Sviluppare codice nativo per Windows e Linux con .NET Core

di Cristian Civera, in .NET Standard,

La tecnologia .NET è ormai presente da 20 anni, dapprima nata esclusivamente per i sistemi Windows, ma da alcuni anni è disponibile sulle piattaforme Linux e Mac e su architetture diverse (x86, x64, ARM). Ormai troviamo librerie di tutti i tipi, distribuite tramite NuGet e, nelle maggior parte dei casi, sono disponibili per tutte le piattaforme, grazie alla natura agnostica delle DLL. Esse vengono compilate in un linguaggio intermediario IL (intermediate language) per poi essere convertite in linguaggio macchina in fase di esecuzione, a seconda del runtime che lo esegue.
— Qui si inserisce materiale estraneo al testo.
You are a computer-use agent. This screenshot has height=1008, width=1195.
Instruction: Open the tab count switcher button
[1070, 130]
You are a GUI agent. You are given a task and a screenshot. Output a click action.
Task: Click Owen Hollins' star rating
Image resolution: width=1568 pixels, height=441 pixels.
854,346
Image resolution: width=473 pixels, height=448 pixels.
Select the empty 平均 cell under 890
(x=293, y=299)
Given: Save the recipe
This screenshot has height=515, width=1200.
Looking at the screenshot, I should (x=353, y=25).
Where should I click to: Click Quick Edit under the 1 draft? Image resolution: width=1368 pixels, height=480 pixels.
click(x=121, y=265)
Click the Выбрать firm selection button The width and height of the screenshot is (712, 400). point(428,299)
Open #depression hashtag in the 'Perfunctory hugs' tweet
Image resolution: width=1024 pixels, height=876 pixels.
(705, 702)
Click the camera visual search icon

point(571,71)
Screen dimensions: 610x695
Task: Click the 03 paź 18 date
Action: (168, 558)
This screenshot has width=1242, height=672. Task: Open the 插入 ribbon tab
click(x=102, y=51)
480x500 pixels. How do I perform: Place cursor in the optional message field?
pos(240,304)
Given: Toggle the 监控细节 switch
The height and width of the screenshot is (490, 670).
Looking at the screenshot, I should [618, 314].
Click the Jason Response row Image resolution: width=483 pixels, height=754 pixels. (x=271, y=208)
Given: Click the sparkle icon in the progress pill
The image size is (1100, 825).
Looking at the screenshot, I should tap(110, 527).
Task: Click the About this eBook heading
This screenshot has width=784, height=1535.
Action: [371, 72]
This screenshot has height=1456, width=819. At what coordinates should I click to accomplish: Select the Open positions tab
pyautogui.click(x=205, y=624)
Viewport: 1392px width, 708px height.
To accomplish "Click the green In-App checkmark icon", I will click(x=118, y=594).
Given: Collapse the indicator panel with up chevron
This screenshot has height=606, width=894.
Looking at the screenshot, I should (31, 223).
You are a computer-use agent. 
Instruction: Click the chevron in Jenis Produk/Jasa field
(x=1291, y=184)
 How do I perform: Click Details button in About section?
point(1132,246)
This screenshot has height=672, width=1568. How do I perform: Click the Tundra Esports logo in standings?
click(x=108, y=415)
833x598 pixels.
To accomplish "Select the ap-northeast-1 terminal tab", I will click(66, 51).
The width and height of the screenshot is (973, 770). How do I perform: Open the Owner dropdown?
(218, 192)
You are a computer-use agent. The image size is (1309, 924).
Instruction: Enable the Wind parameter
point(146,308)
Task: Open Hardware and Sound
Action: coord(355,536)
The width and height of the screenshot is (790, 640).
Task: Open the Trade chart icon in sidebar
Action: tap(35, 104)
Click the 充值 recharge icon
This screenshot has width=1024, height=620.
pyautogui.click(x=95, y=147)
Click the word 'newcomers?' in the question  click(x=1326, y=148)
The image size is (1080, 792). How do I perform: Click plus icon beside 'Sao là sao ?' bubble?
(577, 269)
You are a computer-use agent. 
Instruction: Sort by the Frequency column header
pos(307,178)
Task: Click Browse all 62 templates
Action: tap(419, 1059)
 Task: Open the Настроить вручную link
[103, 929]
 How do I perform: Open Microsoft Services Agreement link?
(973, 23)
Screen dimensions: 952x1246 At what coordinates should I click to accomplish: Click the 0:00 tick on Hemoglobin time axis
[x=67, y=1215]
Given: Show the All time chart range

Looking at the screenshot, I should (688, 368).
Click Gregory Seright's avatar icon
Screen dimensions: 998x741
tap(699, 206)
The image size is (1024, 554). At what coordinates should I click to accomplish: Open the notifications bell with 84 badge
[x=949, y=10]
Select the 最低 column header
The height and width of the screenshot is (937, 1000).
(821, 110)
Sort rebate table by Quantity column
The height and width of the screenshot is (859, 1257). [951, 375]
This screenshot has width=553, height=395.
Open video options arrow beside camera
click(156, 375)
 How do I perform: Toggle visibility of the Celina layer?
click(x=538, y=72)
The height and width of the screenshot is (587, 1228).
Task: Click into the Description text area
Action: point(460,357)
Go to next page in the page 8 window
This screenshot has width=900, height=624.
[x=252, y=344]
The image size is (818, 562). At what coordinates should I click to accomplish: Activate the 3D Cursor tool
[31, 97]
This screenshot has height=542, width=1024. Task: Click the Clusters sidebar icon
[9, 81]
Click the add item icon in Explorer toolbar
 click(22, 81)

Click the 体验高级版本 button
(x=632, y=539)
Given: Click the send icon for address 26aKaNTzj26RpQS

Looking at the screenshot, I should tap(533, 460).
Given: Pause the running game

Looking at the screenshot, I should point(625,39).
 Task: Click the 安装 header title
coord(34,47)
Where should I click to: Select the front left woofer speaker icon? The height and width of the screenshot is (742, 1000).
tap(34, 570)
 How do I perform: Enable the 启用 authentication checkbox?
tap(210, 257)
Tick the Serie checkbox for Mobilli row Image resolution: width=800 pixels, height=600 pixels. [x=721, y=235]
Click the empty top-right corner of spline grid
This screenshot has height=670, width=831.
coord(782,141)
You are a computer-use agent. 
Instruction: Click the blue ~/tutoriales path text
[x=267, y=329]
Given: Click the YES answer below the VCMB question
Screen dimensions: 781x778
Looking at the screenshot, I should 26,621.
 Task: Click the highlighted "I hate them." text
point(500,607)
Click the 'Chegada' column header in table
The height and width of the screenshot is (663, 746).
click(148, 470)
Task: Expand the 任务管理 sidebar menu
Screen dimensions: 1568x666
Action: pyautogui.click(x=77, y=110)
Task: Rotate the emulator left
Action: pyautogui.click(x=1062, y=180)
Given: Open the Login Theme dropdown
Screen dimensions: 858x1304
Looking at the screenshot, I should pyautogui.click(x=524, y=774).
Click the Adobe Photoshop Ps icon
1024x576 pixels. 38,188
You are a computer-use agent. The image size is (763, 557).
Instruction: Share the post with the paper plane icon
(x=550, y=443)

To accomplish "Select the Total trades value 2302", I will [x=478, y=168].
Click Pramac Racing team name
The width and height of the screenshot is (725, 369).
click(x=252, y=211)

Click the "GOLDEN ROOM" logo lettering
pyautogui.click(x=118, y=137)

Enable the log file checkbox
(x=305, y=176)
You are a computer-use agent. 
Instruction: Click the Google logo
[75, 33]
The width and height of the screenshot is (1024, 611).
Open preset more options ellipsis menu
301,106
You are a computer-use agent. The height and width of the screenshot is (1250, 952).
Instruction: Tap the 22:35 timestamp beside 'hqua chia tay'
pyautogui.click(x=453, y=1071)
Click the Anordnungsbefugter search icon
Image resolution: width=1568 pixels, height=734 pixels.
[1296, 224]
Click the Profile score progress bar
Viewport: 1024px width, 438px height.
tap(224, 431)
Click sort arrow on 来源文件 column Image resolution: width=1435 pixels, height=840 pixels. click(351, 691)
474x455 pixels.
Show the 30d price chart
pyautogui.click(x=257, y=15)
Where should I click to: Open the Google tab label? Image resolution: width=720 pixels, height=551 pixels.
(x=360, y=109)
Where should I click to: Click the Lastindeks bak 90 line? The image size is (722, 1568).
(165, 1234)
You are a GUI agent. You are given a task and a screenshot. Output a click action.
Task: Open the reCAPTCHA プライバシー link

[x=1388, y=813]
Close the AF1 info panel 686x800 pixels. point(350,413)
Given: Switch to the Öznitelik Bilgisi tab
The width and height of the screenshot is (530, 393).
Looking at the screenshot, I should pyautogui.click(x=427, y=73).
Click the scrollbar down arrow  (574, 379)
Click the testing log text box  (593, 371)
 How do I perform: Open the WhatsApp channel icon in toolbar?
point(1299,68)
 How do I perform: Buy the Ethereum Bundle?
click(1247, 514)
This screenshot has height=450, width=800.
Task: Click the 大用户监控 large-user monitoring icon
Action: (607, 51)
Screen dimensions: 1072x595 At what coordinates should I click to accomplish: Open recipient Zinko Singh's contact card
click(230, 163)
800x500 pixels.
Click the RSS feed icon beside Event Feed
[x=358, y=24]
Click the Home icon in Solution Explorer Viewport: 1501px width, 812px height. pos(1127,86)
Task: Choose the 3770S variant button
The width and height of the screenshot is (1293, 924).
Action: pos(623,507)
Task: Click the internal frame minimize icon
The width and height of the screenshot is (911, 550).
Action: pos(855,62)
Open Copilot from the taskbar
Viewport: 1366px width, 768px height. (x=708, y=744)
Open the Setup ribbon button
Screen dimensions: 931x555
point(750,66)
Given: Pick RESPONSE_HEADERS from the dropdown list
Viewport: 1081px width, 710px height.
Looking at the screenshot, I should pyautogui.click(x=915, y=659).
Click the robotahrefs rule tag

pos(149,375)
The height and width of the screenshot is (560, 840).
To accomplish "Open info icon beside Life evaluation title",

Una parte di queste librerie, soprattutto quelle del CoreCLR, espongono funzionalità che vengono implementate nativamente sulla piattaforma in cui girano. Funzionalità come allocare la memoria, I/O su disco e su rete e il threading sono possibili, perché sfruttati a seconda del sistema operativo. Queste librerie sono in grado di effettuare le rispettive chiamate verso le API del Kernel nelle quali vengono eseguite dandoci apparentemente l'impressione che il nostro codice sia identico su tutti i sistemi operativi, ma che in realtà viene eseguito con delle differenze, seppur minimali.

E' inevitabile quindi che ci siano delle situazioni in cui da .NET Core dobbiamo sfruttare delle funzionalità di un sistema operativo specifico, o delle istruzioni specifiche di un processore. E' facile trovarsi di fronte a degli SDK per dispositivi esterni (camere, lettori, ecc) la cui unica libreria è in stile C/C++. Oppure ancora ci sono delle librerie ad alte prestazioni che per trarre il massimo dal sistema operativo e dai processori, sono scritte in C++, lavorano con puntatori e generano librerie per ogni rispettiva piattaforma.

In questo articolo vogliamo affrontare di conseguenza come possiamo realizzare delle librerie per .NET che sfruttino codice nativo, appositamente scritto, per supportare le nostre esigenze. L'idea è quella di:

  • Sviluppare una libreria nativa che possa essere compilata per Windows e Linux;
  • Caricarla ed invocarla da una classe .NET che ne esponga le sue funzionalità;
  • Creare un pacchetto NuGet per facilitare il suo utilizzo.

Per prendere in considerazione un caso reale, utilizziamo una libreria sviluppata dal sottoscritto e disponibile all'indirizzo https://github.com/Ricciolo/libfacedetection.net. Essa espone un algoritmo di ricerca dei visi basato su intelligenza artificiale, molto rapido che non necessità di alcuna dipendenza.

Partiamo quindi dal realizzare il primo passo: la libreria nativa.

Make con Visual Studio

Per realizzare una libreria nativa è necessario prima di tutto avere un compilatore per un linguaggio specifico che sia in grado di supportare le piattaforme da noi desiderate. Nell'ambito Windows il compilatore di Visual C++ è sicuramente tra i migliori e lo troviamo all'interno di Visual Studio. Con l'introduzione della versione 2019, inoltre, è in grado anche di supportare lo sviluppo per Linux permettendoci di sfruttare altri due compilatori famosi: gcc e clang. Essi possono essere usati anche per compilare su macOS e su architetture ARM. Infine, è stato aggiunto anche il supporto a make, una utility molto diffusa nell'ambito dello sviluppo in C++, in particolar modo sulle piattaforme UNIX like.